**Problem requirements**
Where "right" appears in a line of the entries below, that line should be copied.

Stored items
======

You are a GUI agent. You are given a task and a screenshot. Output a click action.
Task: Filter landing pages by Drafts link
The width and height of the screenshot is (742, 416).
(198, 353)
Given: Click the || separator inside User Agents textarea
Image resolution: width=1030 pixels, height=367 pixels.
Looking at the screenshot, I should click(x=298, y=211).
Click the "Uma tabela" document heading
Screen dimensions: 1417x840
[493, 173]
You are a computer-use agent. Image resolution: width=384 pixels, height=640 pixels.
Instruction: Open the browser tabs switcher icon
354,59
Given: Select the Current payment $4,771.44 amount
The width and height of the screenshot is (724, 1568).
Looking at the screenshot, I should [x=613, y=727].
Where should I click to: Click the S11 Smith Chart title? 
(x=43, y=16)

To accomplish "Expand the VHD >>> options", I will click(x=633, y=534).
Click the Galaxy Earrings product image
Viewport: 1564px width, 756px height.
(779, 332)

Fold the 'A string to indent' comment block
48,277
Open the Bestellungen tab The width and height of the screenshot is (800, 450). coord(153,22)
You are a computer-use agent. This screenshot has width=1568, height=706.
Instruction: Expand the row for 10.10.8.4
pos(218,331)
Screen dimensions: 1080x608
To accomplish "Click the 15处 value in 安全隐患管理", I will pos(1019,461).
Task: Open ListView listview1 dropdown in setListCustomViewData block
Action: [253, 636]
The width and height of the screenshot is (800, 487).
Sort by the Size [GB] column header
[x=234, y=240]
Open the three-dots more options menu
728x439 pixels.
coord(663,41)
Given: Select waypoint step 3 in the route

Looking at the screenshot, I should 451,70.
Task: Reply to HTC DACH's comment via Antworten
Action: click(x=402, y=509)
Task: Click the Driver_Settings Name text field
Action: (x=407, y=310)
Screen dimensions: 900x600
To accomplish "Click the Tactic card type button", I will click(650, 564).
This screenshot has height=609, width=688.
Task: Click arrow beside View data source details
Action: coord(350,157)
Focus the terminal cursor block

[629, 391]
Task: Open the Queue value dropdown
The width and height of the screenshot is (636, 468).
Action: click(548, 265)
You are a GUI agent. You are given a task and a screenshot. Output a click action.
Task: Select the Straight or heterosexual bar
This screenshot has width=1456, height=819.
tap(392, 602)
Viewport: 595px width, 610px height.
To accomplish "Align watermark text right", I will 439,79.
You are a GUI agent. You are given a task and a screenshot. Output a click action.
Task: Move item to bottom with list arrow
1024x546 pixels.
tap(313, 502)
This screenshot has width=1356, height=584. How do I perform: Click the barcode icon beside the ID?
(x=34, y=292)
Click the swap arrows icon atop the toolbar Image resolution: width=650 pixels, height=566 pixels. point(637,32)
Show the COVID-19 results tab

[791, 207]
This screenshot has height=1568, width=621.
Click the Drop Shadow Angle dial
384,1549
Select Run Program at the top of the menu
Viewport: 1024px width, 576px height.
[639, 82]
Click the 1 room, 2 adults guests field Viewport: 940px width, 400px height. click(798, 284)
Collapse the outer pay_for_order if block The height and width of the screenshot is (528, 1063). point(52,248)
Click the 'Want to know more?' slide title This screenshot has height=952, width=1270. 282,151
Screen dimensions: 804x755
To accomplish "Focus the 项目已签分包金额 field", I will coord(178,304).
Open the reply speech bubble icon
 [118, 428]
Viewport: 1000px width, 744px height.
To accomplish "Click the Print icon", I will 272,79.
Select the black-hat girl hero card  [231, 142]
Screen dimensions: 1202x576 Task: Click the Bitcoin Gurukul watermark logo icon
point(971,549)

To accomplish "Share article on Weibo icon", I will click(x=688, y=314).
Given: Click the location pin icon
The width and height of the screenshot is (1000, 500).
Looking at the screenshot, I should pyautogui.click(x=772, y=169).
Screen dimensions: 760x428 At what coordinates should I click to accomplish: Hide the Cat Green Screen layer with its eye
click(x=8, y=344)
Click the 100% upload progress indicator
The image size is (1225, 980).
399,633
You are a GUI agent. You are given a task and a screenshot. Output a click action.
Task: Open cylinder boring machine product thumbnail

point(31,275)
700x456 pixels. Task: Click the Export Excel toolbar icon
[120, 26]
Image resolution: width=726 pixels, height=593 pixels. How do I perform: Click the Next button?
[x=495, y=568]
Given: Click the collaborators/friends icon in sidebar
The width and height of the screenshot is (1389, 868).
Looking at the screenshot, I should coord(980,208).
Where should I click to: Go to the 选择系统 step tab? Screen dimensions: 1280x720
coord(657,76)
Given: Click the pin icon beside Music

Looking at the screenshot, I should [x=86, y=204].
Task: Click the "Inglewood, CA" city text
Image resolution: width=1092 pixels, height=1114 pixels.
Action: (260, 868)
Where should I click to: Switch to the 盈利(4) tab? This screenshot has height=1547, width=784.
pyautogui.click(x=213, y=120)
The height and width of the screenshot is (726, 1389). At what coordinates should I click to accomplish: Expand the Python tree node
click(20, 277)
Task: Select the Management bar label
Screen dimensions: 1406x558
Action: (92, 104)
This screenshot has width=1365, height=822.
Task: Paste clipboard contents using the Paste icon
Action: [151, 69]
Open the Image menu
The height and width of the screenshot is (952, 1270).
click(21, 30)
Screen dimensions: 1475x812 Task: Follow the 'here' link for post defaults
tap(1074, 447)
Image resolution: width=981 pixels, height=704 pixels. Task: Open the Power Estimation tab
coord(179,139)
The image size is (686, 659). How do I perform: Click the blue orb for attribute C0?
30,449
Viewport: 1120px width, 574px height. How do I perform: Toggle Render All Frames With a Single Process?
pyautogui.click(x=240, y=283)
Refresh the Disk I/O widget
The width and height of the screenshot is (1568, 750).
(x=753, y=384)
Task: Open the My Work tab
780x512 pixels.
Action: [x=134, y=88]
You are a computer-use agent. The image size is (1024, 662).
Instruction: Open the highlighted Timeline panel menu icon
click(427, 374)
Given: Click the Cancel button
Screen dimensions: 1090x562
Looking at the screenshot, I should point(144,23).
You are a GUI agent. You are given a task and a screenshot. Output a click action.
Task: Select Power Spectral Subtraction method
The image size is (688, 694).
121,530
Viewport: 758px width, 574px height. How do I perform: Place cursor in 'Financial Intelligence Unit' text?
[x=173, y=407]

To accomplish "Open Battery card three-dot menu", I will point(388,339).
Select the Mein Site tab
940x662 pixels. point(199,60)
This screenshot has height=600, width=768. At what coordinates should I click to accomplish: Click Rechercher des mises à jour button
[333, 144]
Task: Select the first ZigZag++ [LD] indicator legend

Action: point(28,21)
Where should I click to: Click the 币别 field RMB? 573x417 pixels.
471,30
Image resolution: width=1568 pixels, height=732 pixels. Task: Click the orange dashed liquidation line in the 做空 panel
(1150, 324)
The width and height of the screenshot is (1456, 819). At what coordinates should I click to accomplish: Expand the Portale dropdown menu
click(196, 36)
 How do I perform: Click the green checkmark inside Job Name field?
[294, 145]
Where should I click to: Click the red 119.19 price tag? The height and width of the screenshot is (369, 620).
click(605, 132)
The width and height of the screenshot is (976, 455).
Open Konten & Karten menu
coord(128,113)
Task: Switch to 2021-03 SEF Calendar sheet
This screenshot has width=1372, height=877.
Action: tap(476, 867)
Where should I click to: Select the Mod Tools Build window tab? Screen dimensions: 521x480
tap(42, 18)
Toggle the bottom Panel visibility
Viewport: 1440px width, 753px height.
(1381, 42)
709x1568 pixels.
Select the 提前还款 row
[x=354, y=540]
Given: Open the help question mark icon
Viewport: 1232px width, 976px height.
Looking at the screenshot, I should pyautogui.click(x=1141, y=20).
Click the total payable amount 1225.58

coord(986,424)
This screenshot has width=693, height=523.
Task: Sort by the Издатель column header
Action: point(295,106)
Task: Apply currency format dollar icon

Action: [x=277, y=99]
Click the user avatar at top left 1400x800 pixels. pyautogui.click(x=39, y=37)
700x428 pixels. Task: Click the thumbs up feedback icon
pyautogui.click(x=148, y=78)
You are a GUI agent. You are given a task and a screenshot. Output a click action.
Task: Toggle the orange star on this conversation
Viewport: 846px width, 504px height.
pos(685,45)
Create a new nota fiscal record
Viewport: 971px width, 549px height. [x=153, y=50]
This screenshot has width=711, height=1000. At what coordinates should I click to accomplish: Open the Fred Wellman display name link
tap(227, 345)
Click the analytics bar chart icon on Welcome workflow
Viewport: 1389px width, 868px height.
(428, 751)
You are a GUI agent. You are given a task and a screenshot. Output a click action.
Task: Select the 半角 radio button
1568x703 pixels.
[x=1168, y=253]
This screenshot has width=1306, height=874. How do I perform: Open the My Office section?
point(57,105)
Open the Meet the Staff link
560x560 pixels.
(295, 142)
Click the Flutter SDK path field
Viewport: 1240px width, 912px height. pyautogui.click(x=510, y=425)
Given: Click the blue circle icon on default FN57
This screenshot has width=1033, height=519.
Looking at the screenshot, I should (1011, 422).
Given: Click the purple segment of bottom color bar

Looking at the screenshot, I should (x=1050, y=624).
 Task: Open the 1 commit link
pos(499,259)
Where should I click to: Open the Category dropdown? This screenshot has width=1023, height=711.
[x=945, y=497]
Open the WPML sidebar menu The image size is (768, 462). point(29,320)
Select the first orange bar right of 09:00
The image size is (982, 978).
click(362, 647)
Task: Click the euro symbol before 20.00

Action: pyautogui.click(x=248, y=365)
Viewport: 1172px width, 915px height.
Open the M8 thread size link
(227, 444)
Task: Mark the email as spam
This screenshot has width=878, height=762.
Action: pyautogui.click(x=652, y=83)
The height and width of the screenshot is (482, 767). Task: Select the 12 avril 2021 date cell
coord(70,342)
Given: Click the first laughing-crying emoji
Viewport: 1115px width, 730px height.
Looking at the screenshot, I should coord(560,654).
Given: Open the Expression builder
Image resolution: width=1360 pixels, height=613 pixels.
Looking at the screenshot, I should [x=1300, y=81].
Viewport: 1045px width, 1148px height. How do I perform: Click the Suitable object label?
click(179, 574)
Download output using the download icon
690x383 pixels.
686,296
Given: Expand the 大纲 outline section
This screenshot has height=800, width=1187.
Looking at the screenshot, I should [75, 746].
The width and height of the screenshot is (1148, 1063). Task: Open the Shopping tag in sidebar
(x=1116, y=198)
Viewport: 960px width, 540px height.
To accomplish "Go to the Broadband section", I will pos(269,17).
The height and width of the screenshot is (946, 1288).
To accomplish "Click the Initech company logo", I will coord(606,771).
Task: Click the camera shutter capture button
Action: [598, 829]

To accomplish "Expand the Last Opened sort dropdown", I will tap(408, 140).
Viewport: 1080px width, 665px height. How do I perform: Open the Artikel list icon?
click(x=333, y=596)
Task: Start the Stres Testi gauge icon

======

**Your solution**
To accomplish "Align watermark text right", I will 439,79.
Select the first orange bar right of 09:00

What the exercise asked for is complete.